Pretty much all businesses have unsatisfied customers who spread negative word of mouth, and that’s just an inescapable fact. Even those with the best rates of customer satisfaction, such as Apple, are not immune. Once upon a time I was myself a happy Apple customer, willing to laud the company’s virtue to any who would listen, but over the years they really began to tick me off. I think it’s the way every last Apple device needs to be updated like, well now, it must be something like two or three times a day – and often seemingly just for the sake of it. ‘No!’ you could have heard me shout at my Macbook Pro, ‘you cannot have any more updates! Just be happy with what you’ve got! Consider yourself “to date”!’ And unless you love having to learn where iTunes has hidden all your music for the 45th time that year, you might be the same. I really want to go into Apple HQ, find whoever is responsible for these constant changes, and whack them across the back of the head with a bushel of uncooked spaghetti. ‘See?’ I’ll say. ‘Different isn’t ALWAYS better, is it?’

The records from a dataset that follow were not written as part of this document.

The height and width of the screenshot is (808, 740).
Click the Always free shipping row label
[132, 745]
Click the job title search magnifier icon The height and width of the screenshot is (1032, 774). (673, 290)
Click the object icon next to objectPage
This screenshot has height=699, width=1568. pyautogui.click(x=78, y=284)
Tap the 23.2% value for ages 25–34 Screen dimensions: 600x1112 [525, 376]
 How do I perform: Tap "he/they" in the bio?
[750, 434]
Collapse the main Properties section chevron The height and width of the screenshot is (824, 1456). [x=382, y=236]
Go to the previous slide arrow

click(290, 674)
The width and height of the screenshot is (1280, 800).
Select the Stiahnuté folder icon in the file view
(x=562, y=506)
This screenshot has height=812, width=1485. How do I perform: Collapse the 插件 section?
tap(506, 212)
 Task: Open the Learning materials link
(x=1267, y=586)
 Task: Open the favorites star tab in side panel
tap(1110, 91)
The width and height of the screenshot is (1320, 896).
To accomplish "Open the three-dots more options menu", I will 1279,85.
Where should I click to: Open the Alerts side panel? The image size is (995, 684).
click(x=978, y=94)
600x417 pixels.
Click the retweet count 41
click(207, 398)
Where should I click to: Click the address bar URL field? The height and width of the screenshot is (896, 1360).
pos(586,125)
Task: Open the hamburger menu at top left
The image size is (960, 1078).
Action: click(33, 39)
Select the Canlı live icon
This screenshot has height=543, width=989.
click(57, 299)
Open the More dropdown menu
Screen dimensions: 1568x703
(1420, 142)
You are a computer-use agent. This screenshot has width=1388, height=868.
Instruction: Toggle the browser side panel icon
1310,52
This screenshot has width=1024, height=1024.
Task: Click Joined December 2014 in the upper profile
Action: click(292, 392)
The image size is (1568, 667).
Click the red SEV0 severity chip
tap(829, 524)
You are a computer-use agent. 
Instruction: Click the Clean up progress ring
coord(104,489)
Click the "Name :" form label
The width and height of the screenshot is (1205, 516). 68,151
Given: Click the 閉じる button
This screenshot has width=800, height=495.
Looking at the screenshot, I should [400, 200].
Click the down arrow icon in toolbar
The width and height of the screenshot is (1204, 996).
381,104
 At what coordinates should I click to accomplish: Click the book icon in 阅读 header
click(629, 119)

Apple would therefore call me a detractor. You see, Apple uses Net Promoter Score® methodology to measure customer loyalty, which is an increasingly popular way for businesses to group their customers into one of three classifications. Customers are asked the question ‘How likely are you to recommend us to others?’, and give an answer between 0 (I wouldn’t wish you on my worst enemy) and 10 (I want to have your company’s babies). They are then classified as detractors, passives or promoters, and the number of customers in each group can be expressed as a percentage. The Net Promoter Score® is the percentage of promoters minus the percentage of detractors, and any result above 0 you have more people talking you up than shouting to anyone who will listen that you suck.
But what about detractors who aren’t even customers? There’s a bank that I detest, let’s call it The Bank Of Yesterday. I have never actually been a customer of theirs. This was not for lack of trying! Several years ago, I wanted to open a new bank account, and the bank was recommended to me by a financial planner. It seemed like an easy decision. I called the bank and said, ‘hello there, bank, I’d like to put some money in you, please.’ The bank’s representative said, ‘sure, let me take your details, we’ll mail you a form to sign, and that will be that.’ It sounded pretty simple.
Time, however, passed. One day, maybe while I was ironing my socks, I thought to myself, ‘Hey, surely that form should have arrived by now’. I called the bank and they said ‘indeed, that form was sent ages ago.’ We double checked my details and discovered that the address they had for me was wrong. So, we corrected it, they apologized, and said they would send the form again.
More time passed, and the form still didn’t arrive. I called the bank again. ‘Hmm,’ they said, ‘it seems that address correction didn’t get saved into our system. Let’s try again. Apologies!’
This happened – I am not exaggerating – SEVEN TIMES. A rational person probably would have given up, but for me it became something of a crusade. Each time I called, I would go over the history of the problem with the bank representative, who would become increasingly astounded and apologetic each time, and then absolutely fail to fix the problem. I have never tried so hard to become someone’s customer. On the seventh and last time I called, I said to the representative, ‘Listen, do not print my address out of your computer. Do not delegate this task to IT or the mail department. What I want you to do is, get an envelope, write my address on it by hand, and put it in the mail yourself.’ The representative assured me that they would do this.
The form never came. No one ever called to chase it up. And I would see buses drive past me with big ads on their sides for the bank, trying to win me as a customer. ‘Hey,’ I’d say to the buses, ‘I tried.’ And people walking along the sidewalk beside me would think I was a crazy person.
In the end, I don’t know who the bank managed to annoy more – me, or whoever it was receiving an ever-increasing volume of unsolicited mail from them. But neither of us even had to be customers to become detractors. If they had asked me ‘how likely would you be to recommend this service’, I would have said ‘what service?’
That said, if they had been using Net Promoter Score® methodology, perhaps they could have found a way to turn my -1 into a 10. All they would have had to do to secure my loyalty would have been to have the form delivered by a parade of showgirls dancing on top of elephants, floated down to me by white doves on a silver platter, to be signed with a solid gold pen that I was then allowed to keep. And you know what? By now, they probably would have made their money back.